In Review: The Meat Co, London

meat co london
In hot pursuit of the latest and greatest restaurants and watering holes, it is rare that I find myself in the same establishment twice.

Edible commitment issues at their finest.

It has taken almost two years for me to return to The Meat Co in Shepherd’s Bush and it has officially become one of the places that continually surpasses all expectations.

Time for a little blog love.

When the time came for my long overdue return visit, my lady friend and I were completely spoilt for choice. While some serious protein was a given from the get-go, I had forgotten how varied and rich the multipaged menu actually was.

To start, we indulged in some incredibly moreish chocolate & beetroot bread (if you’re going to carb load, there is no other way), curly boerewors-topped polenta, and braised rib meat cigars which melted inside their light mushroom-filled pastry casing.

Completely intoxicated on rib meat, we continued the affair all the way to the mains.
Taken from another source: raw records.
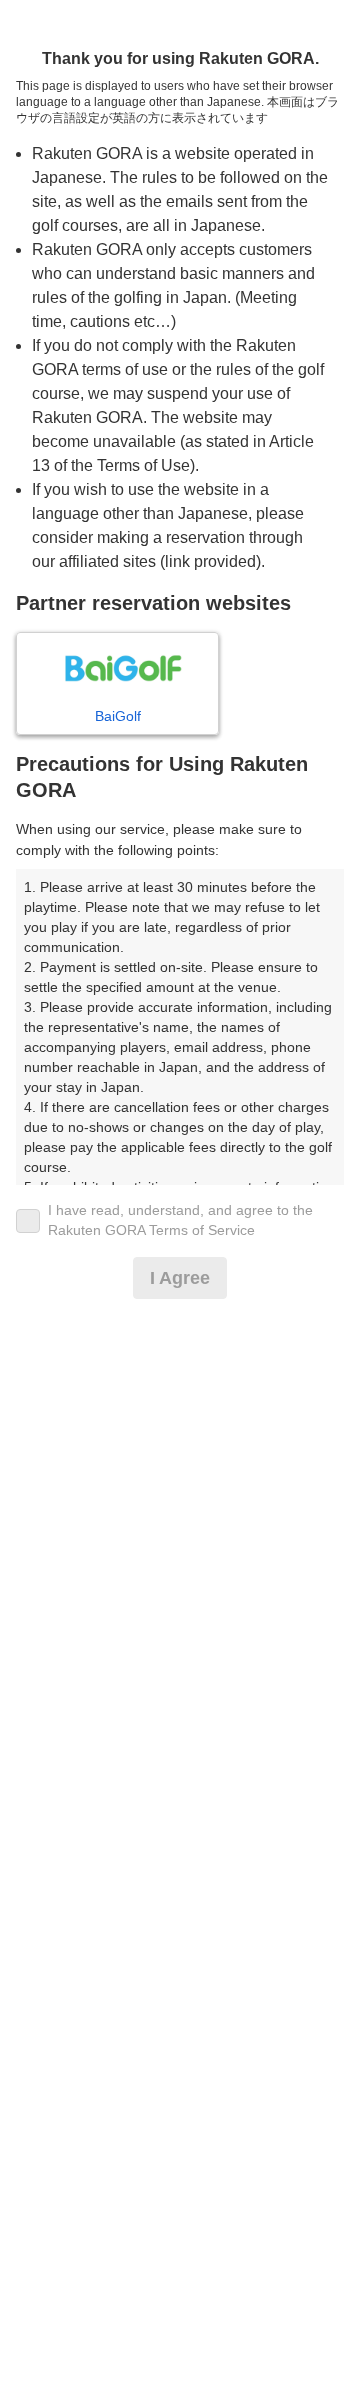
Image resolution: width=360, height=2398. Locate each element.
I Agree (180, 1278)
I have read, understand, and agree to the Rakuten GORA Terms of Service (180, 1220)
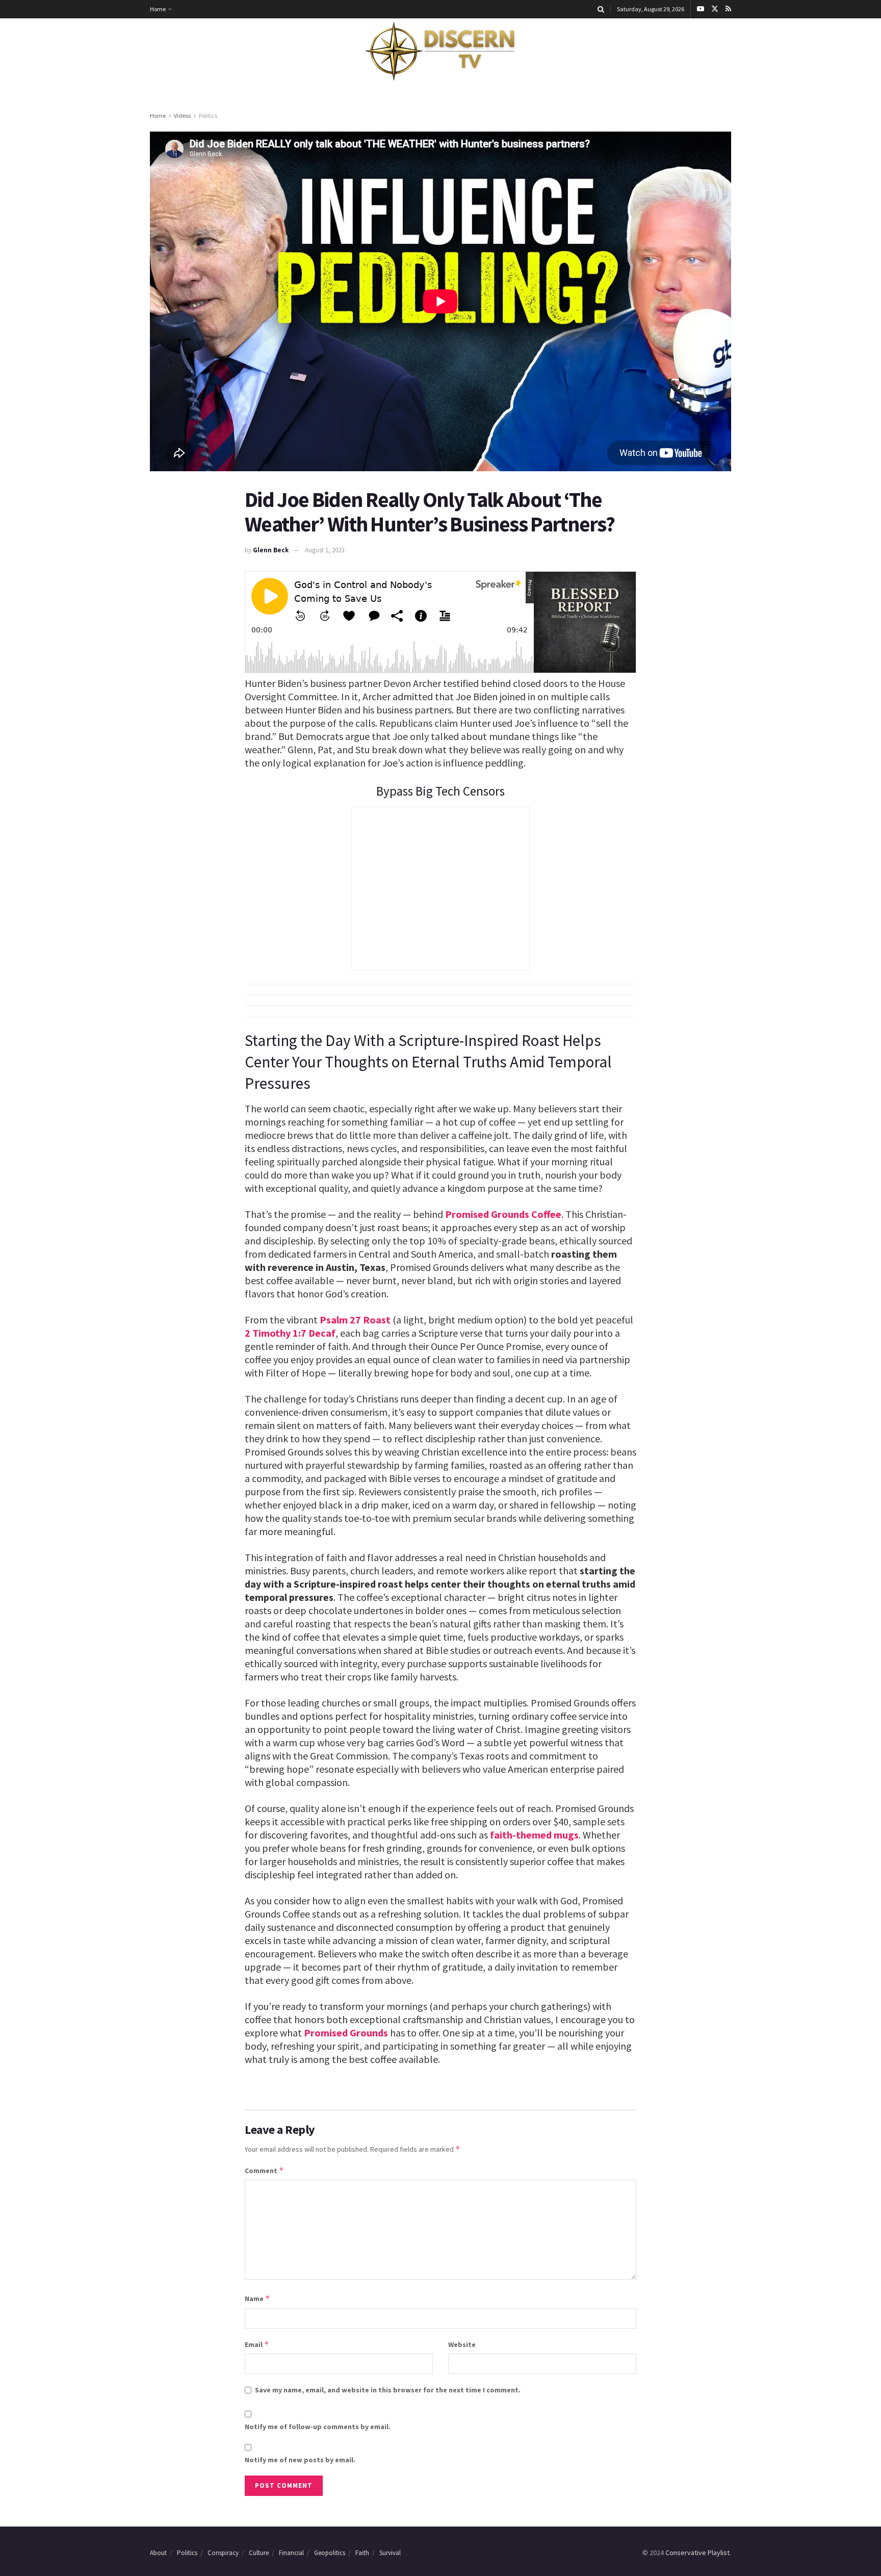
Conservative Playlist (697, 2552)
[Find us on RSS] (728, 9)
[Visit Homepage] (440, 51)
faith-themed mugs (534, 1834)
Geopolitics (329, 2552)
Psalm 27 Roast (355, 1319)
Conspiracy (223, 2552)
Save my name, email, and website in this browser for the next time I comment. (388, 2389)
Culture (259, 2552)
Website (462, 2344)
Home (158, 9)
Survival (390, 2552)
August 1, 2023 (324, 550)
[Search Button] (601, 9)
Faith (362, 2552)
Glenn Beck (271, 550)
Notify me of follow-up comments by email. (318, 2426)
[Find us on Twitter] (714, 9)
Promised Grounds (346, 2032)
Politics (208, 115)
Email (257, 2344)
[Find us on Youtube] (700, 9)
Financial (291, 2552)
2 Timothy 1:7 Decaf (290, 1333)
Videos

For my lady love, a naked rib meat burger served with chips (normally served in brioche) while I opted to tackle sea and land via the rib meat scallop trio.

Aided by some incredible cocktails, we weren’t sure we had the capacity for dessert but the Madiba Charity malva pudding swayed us otherwise. Presumed to be Nelson Mandela‚Äôs favourite dessert, the sticky toffee-esque creation felt extraordinarily fluffy, moist, and indulgent all at once.

I would do it all over again without hesitation. And sooner, this time.